# [Exercise]
Using the data beneath this instruction, retype only the lines from the one that contains "Given: Click the dash" down to the one that contains "Task: Open the Layers map type switcher", both included, exactly as they appear.

===== Source material

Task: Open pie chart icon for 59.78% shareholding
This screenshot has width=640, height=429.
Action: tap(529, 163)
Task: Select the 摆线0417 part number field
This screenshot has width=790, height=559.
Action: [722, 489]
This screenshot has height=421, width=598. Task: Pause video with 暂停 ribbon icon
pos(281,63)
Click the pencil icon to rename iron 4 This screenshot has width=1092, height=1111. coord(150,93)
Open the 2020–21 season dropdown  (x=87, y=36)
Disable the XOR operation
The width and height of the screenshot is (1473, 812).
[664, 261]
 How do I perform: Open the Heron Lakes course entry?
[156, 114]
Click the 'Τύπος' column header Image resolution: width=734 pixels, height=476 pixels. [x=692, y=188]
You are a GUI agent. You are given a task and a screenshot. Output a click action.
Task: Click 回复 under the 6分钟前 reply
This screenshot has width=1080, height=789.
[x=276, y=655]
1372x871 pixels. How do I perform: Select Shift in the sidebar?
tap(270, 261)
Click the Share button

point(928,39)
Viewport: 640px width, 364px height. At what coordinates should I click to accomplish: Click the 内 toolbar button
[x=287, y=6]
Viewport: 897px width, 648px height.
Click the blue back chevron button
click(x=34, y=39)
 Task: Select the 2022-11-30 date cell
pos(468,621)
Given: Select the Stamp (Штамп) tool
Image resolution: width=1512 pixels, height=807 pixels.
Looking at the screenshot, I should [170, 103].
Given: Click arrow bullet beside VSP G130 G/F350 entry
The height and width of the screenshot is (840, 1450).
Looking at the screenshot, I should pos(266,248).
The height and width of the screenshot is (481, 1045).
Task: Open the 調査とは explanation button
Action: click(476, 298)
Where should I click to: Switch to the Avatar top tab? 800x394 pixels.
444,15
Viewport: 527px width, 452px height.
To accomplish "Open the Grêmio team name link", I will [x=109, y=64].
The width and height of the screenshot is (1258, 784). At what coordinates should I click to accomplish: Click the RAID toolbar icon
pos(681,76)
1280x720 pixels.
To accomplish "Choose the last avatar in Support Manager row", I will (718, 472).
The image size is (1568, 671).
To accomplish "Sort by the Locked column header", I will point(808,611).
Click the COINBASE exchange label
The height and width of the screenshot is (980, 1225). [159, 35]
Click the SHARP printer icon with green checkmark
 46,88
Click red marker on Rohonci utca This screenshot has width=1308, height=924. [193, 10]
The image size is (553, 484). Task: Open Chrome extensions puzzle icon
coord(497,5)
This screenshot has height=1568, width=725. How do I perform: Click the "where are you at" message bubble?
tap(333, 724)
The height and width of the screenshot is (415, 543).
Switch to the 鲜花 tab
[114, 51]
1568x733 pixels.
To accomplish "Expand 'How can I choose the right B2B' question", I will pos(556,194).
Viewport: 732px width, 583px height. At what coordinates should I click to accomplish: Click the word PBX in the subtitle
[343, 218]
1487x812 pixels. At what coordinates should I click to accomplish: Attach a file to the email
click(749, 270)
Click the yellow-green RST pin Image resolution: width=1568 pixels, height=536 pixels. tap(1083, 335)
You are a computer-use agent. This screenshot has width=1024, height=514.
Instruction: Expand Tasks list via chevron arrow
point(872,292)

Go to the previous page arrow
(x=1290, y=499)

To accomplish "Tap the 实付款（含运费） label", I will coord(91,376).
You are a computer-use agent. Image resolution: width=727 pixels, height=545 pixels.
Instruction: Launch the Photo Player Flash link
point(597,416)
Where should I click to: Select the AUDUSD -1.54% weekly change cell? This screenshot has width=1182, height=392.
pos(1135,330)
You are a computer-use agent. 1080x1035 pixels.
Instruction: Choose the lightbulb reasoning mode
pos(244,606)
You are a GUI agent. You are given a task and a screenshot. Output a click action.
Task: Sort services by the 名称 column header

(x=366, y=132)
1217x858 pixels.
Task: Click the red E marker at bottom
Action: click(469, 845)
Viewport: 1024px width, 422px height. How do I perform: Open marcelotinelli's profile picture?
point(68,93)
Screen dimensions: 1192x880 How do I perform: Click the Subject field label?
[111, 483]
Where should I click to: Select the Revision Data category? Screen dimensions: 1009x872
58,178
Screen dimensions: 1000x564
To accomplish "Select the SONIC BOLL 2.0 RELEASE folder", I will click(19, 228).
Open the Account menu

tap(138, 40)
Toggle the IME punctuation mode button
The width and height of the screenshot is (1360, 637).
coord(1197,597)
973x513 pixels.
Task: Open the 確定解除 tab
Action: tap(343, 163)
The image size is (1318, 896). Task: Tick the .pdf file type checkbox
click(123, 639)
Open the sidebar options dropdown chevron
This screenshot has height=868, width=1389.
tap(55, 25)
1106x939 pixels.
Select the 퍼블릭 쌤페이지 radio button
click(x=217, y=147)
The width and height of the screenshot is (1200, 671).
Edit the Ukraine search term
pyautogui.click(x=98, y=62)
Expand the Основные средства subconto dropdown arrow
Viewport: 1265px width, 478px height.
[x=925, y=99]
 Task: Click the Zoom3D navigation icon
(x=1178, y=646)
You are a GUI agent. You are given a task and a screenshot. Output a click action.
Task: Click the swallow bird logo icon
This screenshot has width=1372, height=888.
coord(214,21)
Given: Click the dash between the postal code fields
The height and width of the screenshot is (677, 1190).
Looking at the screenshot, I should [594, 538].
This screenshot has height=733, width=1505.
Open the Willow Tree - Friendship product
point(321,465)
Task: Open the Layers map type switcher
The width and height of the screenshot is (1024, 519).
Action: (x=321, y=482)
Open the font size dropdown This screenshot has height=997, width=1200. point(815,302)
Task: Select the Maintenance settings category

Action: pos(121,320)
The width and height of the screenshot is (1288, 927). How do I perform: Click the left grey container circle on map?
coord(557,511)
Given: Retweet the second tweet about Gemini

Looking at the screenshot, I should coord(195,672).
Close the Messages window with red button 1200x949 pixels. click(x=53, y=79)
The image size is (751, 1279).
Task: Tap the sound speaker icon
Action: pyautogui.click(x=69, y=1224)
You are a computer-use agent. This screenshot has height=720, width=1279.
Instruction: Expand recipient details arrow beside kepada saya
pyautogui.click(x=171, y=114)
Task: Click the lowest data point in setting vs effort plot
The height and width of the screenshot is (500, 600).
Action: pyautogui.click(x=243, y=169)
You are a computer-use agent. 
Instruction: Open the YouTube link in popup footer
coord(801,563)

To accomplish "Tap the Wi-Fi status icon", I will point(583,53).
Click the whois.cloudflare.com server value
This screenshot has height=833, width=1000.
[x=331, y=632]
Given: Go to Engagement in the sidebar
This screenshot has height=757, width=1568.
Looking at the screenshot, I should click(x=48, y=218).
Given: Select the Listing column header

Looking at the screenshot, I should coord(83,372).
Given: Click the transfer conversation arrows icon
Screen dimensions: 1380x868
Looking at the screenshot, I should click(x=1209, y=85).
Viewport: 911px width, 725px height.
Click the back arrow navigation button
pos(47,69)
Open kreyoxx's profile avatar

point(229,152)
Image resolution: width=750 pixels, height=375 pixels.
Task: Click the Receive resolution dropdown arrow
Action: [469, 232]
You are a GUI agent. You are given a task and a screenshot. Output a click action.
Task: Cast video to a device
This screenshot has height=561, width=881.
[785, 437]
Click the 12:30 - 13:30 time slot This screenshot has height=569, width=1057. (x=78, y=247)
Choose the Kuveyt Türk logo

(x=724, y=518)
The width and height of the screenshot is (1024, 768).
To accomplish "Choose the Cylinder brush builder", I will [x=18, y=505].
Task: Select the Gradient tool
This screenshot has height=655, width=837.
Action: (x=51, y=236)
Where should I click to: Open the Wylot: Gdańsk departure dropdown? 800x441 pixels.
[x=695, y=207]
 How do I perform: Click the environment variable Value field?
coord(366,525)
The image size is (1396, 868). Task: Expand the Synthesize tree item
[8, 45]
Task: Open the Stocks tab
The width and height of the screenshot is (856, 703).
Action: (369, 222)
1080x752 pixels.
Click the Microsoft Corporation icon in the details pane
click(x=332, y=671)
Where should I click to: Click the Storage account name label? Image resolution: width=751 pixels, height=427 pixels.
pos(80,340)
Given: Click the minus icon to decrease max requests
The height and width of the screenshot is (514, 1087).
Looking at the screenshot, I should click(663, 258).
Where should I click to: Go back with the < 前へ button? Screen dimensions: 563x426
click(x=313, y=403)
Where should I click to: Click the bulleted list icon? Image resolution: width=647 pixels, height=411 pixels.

==========

# [Output]
Given: Click the dash between the postal code fields
The height and width of the screenshot is (677, 1190).
Looking at the screenshot, I should [594, 538].
This screenshot has height=733, width=1505.
Open the Willow Tree - Friendship product
point(321,465)
Task: Open the Layers map type switcher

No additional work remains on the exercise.